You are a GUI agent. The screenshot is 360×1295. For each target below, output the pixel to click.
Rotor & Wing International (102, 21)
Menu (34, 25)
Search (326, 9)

-=-=-=-=-

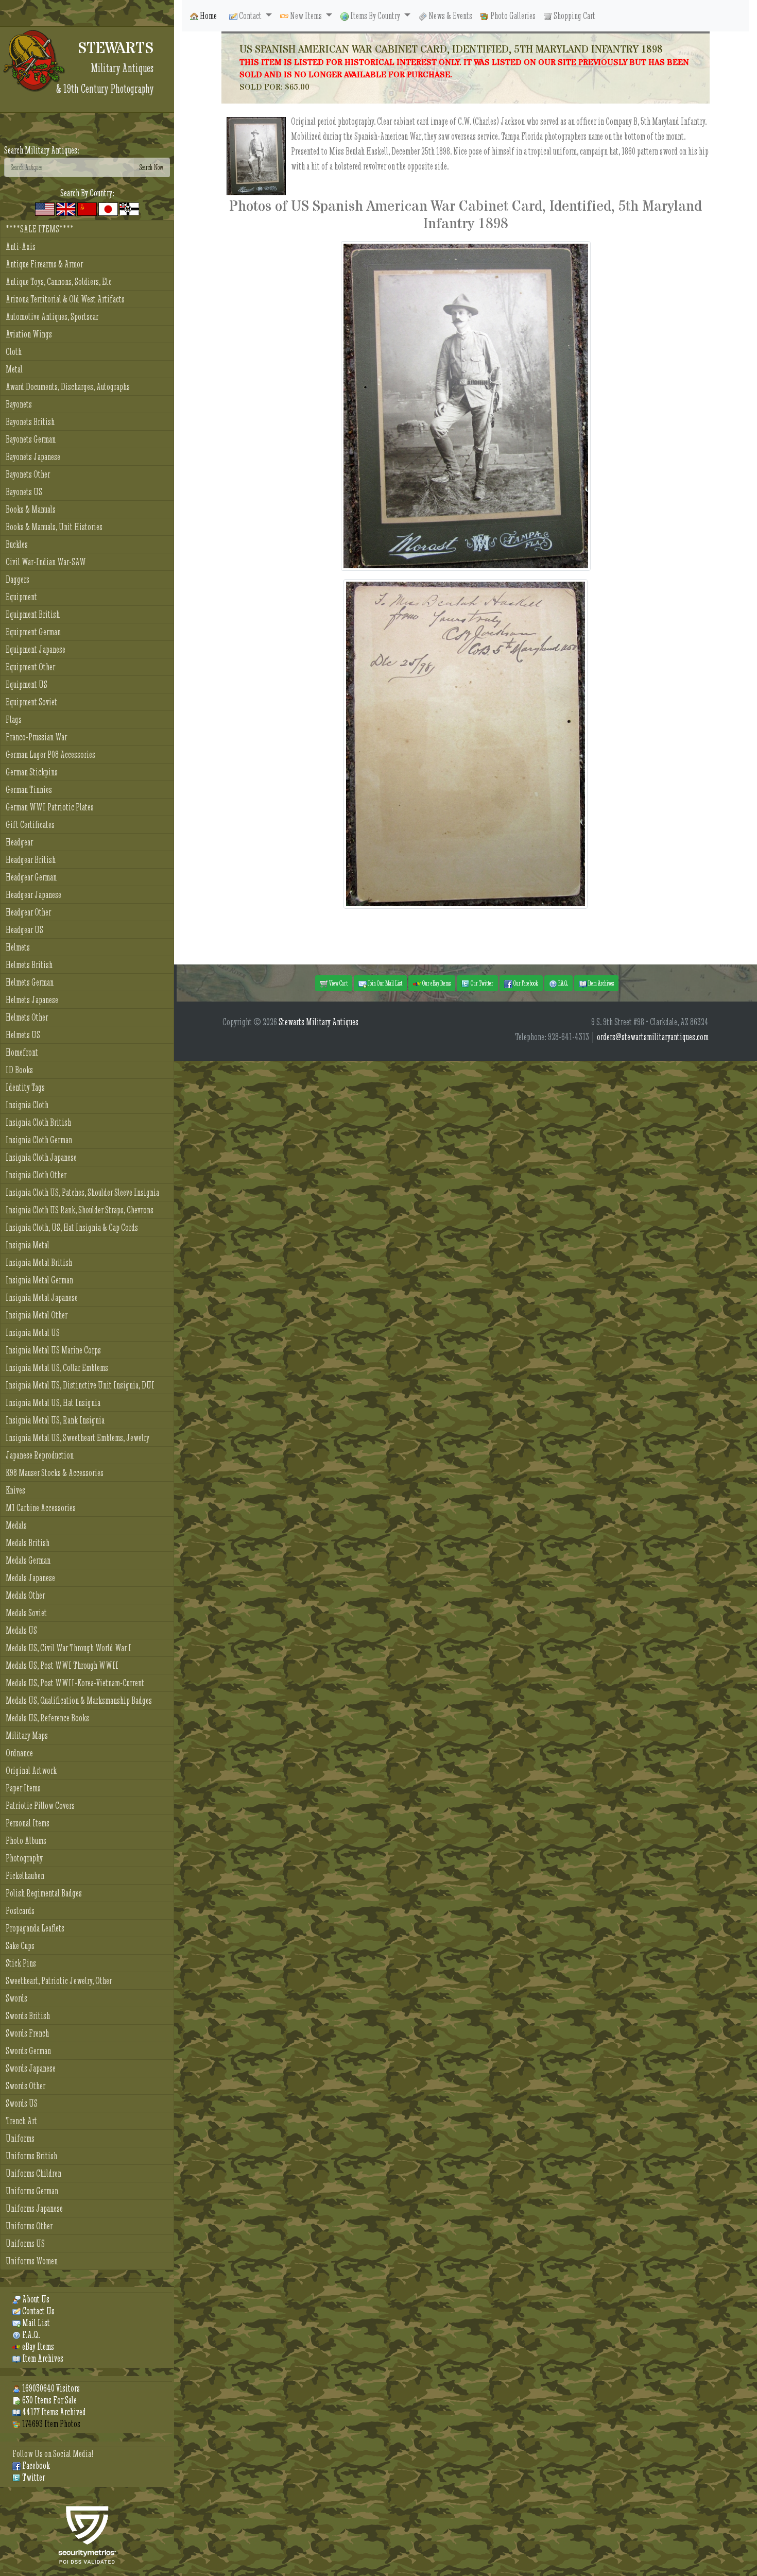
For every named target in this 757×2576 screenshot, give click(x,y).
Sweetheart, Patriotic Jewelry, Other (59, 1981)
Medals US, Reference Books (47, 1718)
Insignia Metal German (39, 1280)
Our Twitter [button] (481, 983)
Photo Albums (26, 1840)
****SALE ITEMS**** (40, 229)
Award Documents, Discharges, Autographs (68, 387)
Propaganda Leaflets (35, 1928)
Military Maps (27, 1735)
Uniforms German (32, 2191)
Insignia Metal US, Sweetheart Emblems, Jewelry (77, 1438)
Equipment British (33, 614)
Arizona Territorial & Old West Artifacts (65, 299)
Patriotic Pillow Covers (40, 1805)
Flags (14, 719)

-=-=-=-=-

→ Work required
The lines of the records that contain the string "Jewelry" should be located and copied.

→ Task result
Sweetheart, Patriotic Jewelry, Other (59, 1981)
Insignia Metal US, Sweetheart Emblems, Jewelry (77, 1438)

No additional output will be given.